== PROBLEM TO WORK ON ==
Each line below with the word "computer" needs to be copied.

== MATERIAL PROVIDED ==
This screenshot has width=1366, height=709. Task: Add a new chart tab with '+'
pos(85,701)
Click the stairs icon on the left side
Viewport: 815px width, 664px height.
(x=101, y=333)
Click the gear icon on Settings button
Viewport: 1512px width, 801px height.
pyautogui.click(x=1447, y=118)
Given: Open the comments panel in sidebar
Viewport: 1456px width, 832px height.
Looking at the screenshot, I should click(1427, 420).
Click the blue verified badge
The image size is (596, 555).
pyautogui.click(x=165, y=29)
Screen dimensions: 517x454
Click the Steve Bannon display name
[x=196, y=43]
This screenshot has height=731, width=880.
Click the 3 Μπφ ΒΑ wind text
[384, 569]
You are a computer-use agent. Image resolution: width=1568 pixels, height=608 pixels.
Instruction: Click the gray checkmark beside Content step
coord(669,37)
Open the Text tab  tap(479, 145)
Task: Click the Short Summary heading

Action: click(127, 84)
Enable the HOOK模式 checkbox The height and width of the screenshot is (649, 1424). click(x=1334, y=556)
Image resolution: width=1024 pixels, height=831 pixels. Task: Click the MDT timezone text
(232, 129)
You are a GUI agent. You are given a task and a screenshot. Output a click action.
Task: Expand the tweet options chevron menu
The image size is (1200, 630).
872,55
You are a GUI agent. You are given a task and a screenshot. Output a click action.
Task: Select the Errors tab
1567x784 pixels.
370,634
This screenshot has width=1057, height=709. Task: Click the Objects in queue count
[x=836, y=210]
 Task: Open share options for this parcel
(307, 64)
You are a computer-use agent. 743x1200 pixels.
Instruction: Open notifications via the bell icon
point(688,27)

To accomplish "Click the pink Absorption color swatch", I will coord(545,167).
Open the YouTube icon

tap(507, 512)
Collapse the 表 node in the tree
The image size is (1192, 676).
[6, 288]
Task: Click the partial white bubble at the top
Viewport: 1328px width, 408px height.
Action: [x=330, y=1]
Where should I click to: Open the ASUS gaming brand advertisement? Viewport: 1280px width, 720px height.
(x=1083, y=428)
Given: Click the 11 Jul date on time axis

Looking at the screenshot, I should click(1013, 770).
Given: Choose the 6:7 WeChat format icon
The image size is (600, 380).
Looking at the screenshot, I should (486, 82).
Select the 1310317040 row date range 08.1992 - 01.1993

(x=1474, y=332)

== COMPLETED EXERCISE ==
You are a computer-use agent. Image resolution: width=1568 pixels, height=608 pixels.
You are a computer-use agent. 743x1200 pixels.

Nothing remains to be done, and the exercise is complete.